Une relecture commune de ces deux œuvres permet donc d’opérer un recentrement sur leurs singularités mais également de mettre au jour une forme de transversalité de l’œuvre de Simon. C’est en considérant les œuvres pour elles-mêmes mais également comme regroupées en une entité complexe que peut être interrogé le rapport particulier à l’Histoire, à la mémoire et à l’écriture qui constituent un réinvestissement voire un renouvellement des dynamiques de distanciation brechtienne. Il est nécessaire dans un premier temps d’expliciter la proximité des constats des deux écrivains face aux formes littéraires établies et classiques de leur temps pour pouvoir constater la similarité de leurs approches et de leur réponse à « l’identification », à la « suggestion hypnotique » (POT, 42, 41) véhiculée par ces œuvres anciennes. Cependant, l’objectif de cette étude sera également de démontrer que Simon, par son approche romanesque renouvelée explore de nouvelles utilisations de la distanciation pour parvenir à un renouvellement de ses modalités et de son champ d’action.

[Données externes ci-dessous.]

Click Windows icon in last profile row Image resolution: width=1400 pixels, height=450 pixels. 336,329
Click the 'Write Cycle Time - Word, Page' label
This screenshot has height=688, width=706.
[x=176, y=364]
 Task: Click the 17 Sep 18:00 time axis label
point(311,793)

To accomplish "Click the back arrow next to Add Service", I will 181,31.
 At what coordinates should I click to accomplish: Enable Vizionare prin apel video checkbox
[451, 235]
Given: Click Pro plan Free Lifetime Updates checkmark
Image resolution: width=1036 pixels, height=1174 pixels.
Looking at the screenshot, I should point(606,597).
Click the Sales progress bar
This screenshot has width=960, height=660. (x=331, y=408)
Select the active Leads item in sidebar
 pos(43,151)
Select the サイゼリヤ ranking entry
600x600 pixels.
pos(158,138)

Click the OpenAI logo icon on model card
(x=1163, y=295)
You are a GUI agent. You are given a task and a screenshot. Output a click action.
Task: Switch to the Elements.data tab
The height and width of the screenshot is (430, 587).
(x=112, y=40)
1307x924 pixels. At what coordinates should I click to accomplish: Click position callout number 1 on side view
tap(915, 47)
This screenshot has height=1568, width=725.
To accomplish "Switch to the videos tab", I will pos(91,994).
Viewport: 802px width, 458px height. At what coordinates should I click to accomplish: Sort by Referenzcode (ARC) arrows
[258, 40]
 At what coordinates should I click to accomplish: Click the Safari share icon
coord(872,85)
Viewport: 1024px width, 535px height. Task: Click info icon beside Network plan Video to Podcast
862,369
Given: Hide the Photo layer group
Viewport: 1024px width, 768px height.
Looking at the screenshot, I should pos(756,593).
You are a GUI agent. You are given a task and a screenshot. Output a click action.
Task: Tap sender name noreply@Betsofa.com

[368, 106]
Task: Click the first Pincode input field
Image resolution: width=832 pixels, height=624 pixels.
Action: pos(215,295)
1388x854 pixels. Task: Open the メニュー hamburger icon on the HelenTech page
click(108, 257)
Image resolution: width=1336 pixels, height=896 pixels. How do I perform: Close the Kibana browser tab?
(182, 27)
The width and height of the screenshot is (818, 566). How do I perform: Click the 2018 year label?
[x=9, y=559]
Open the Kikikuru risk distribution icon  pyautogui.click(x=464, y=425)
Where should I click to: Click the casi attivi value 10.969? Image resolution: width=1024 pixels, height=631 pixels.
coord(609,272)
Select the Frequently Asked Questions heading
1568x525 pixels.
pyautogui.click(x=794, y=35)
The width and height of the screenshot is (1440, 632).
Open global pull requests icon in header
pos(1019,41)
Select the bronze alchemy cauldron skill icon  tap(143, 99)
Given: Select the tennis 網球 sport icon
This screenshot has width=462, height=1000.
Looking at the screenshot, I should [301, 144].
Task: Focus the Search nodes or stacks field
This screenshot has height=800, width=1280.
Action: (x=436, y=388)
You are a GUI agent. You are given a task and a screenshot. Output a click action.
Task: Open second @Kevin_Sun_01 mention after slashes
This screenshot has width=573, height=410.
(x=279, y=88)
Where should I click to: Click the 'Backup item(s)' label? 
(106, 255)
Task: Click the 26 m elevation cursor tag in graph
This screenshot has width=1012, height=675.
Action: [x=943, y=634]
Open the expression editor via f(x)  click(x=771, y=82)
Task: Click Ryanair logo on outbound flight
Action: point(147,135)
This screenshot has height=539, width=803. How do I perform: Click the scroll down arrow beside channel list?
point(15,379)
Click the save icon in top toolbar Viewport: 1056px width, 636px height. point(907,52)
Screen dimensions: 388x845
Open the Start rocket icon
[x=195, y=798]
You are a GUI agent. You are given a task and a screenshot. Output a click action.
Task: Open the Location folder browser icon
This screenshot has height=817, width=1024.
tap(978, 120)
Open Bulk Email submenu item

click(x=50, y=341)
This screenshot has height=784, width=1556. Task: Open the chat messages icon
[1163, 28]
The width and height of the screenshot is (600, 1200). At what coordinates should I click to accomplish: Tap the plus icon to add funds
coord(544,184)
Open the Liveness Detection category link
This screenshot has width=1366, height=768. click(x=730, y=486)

Contre d’invraisemblables Fables. Vers un renouveau de l’écriture et de la posture réceptive

Brecht et Simon, chacun à leur manière, cherchent à sortir des « fausses reproductions de la vie sociale données dans les théâtres [ou dans les romans], y compris celles du prétendu naturalisme » (POT, Préface, 9-10). Pour les deux auteurs, les principaux problèmes des œuvres contre lesquels ils s’érigent se cristallisent autour leur souhait d’imposer un message ou une morale univoque en utilisant des formes sclérosées et des liens de causalités figés dans leur construction. Ce fonctionnement romanesque ou théâtral, qui a cours depuis Aristote, n’a, pour eux, plus de sens. Si Brecht explique que « la fable est, selon Aristote – et sur ce point nous pensons de même –, l’âme du drame » (POT, 12, 19), il s’agit bien pour lui de sortir des formes de fables du théâtre ancien, notamment liées à une causalité unilatérale et à une forme d’identification. Car ce n’est pas nécessairement ce qui est présenté au récepteur qui est problématique, mais bien la manière dont cette présentation est construite et établie. En effet, pour lui « toute notre manière de jouir [au théâtre] commence à devenir anachronique » (POT, 12, 19) en cela qu’elle ne correspond plus à la société dans laquelle nous vivons. Les œuvres contemporaines qui utilisent toujours des anciens procédés « affaiblissent » (POT, 13, 20) leurs effets et c’est précisément pour palier cela qu’il faut redéfinir ce que l’on appelle fable. Il est donc désormais nécessaire de casser les rapports de causalité et de succession au sein des œuvres. Simon, dans une même logique, souhaite sortir d’une forme figée d’« enseignement [8] » véhiculée par les œuvres dites classiques. Il dénonce notamment la tendance pratique des romans philosophiques et moralistes porteurs d’un discours. Pour lui, « le roman se met à exister en tant que structure, c’est-à-dire que le sens ne précède pas l’écriture, il n’est plus “exprimé” (pas plus que monde n’est “reproduit”) mais, à l’inverse, produit par le travail de l’écrivain dans et par la langue, et naturellement, pluriel… [9] ». Le discours littéraire ne doit plus avoir vocation à guider le récepteur, mais bien à présenter un discours pluriel, et cela nécessite un changement de forme.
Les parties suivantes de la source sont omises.